** DATA follows **
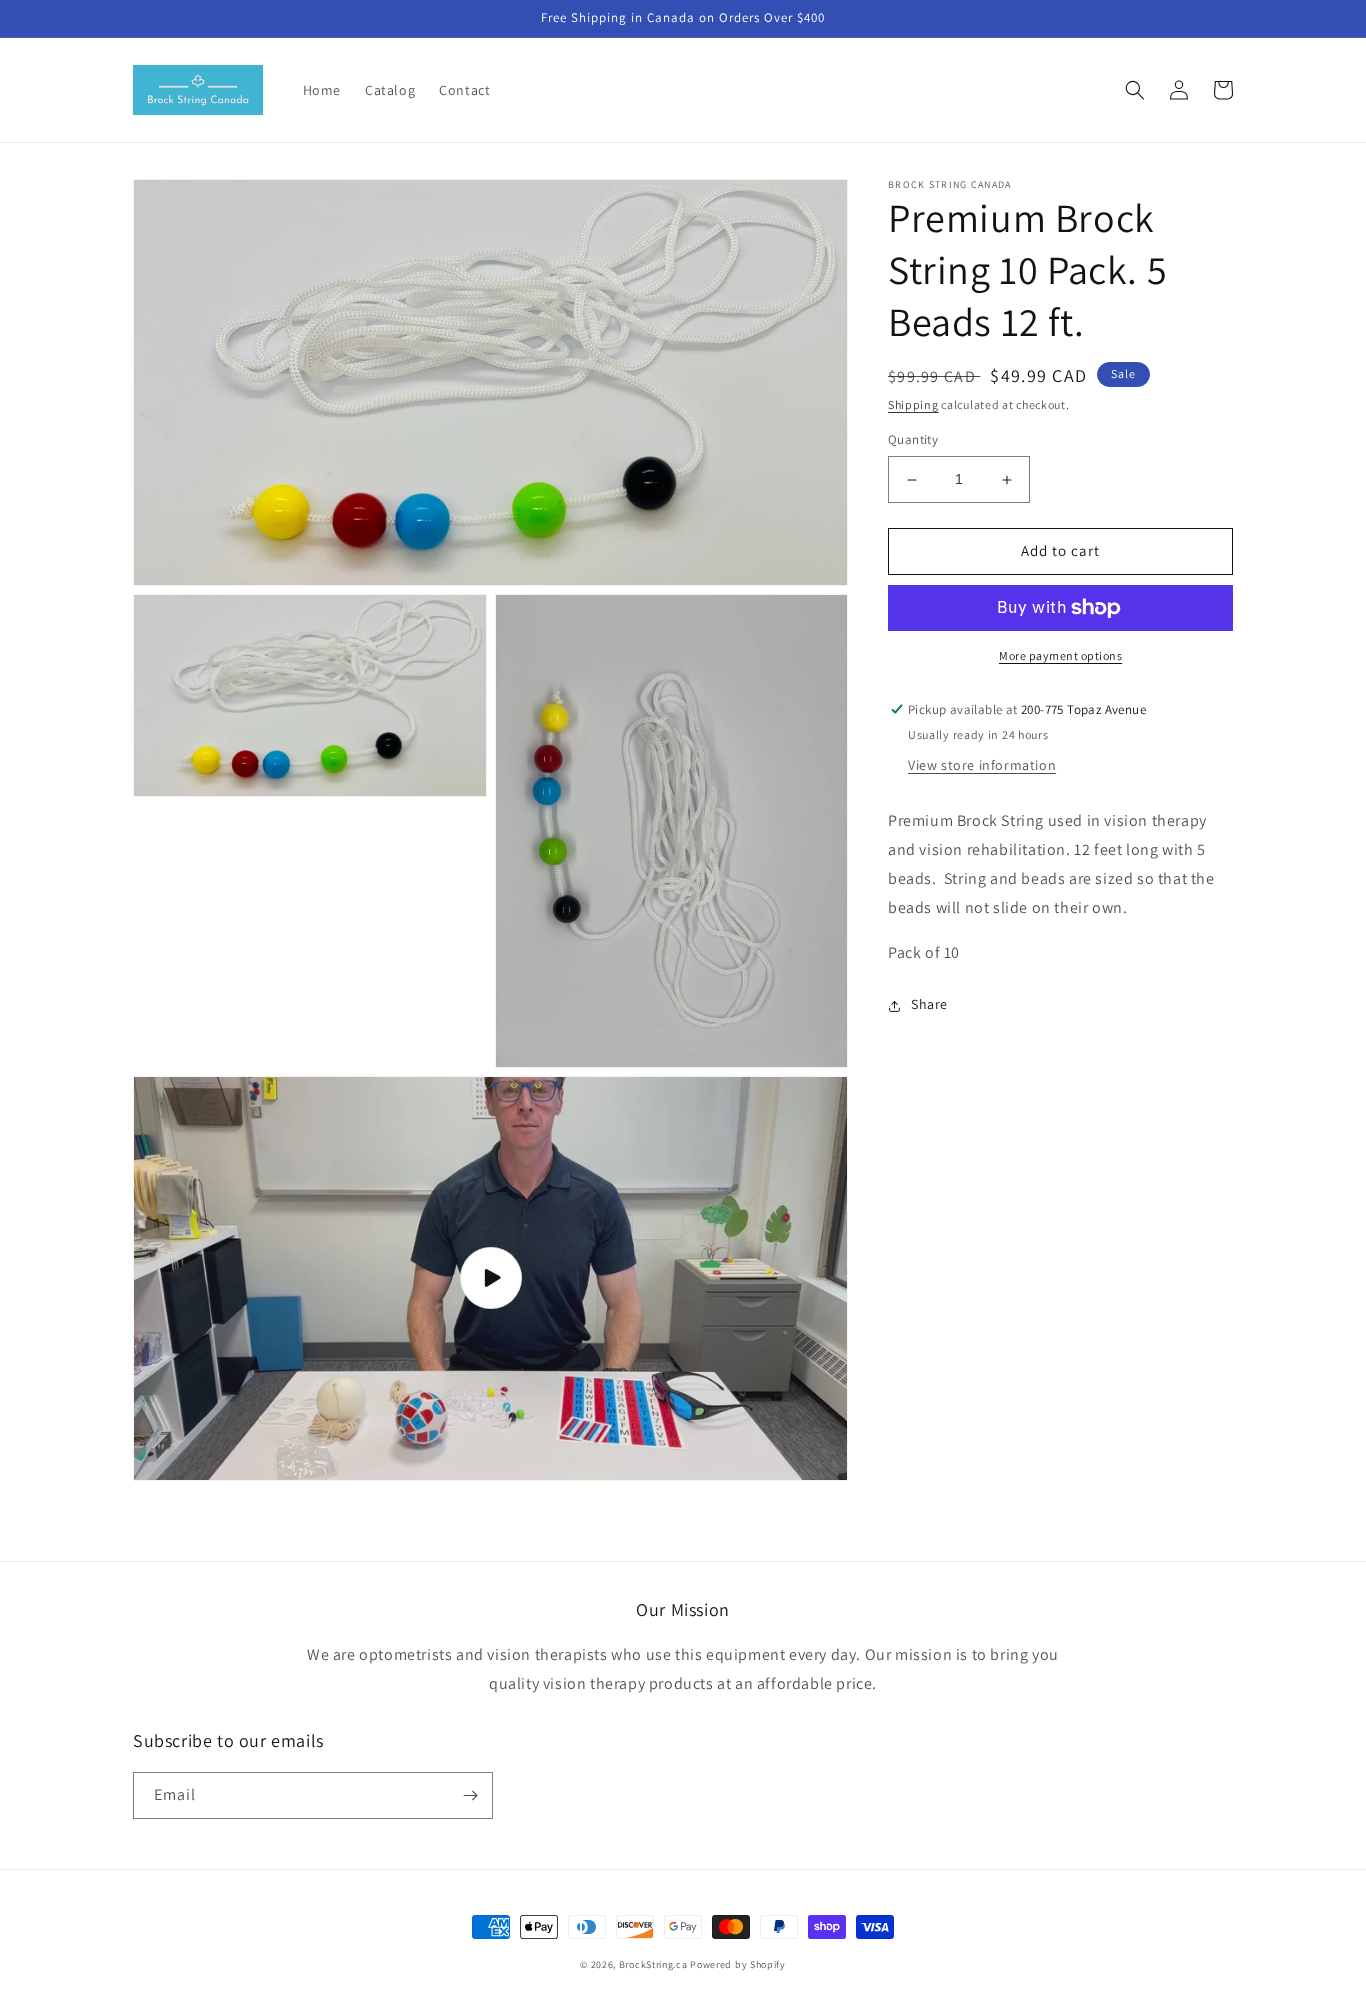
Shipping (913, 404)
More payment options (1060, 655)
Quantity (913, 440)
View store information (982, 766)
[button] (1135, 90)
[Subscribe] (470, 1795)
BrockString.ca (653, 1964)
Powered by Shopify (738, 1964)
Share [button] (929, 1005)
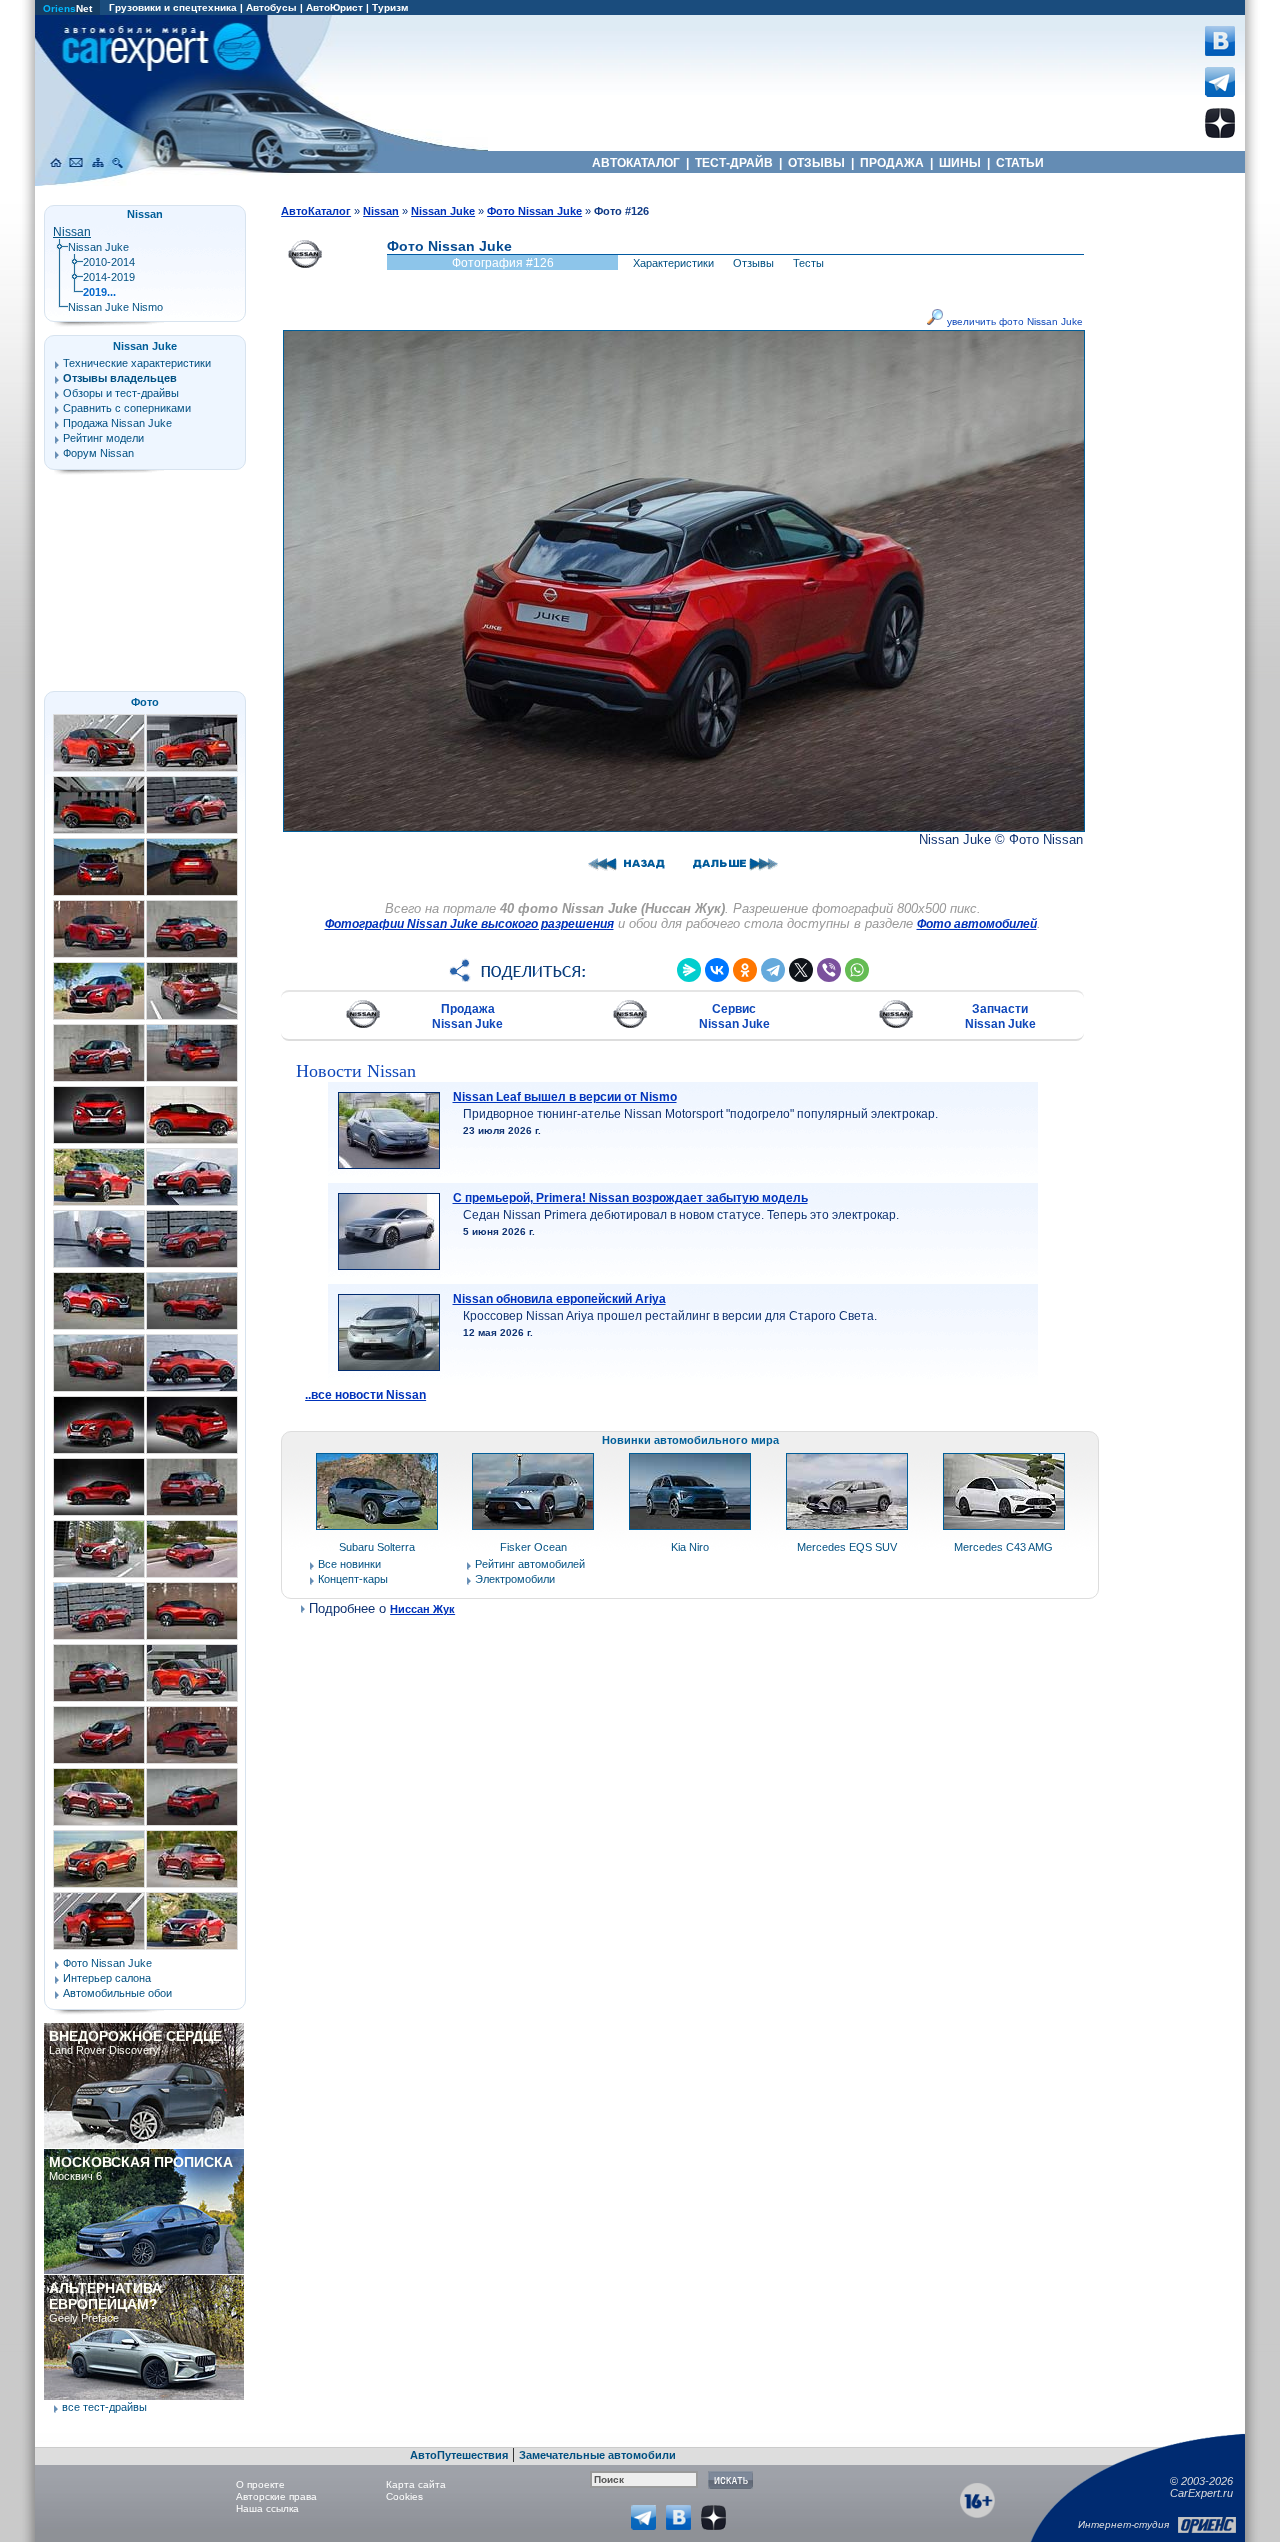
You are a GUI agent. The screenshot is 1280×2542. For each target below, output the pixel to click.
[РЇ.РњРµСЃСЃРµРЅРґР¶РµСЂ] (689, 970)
** End of DATA **
**PROBLEM STATEMENT:**
Images stay out, but the rest of the records must be retyped exactly.

**RESPONSE:**
Shipping (913, 404)
More payment options (1060, 655)
Quantity (913, 440)
View store information (982, 766)
[button] (1135, 90)
[Subscribe] (470, 1795)
BrockString.ca (653, 1964)
Powered by Shopify (738, 1964)
Share [button] (929, 1005)
You are a GUI agent. The screenshot is 1280×2542. For each target below, output the pixel to click.
[РЇ.РњРµСЃСЃРµРЅРґР¶РµСЂ] (689, 970)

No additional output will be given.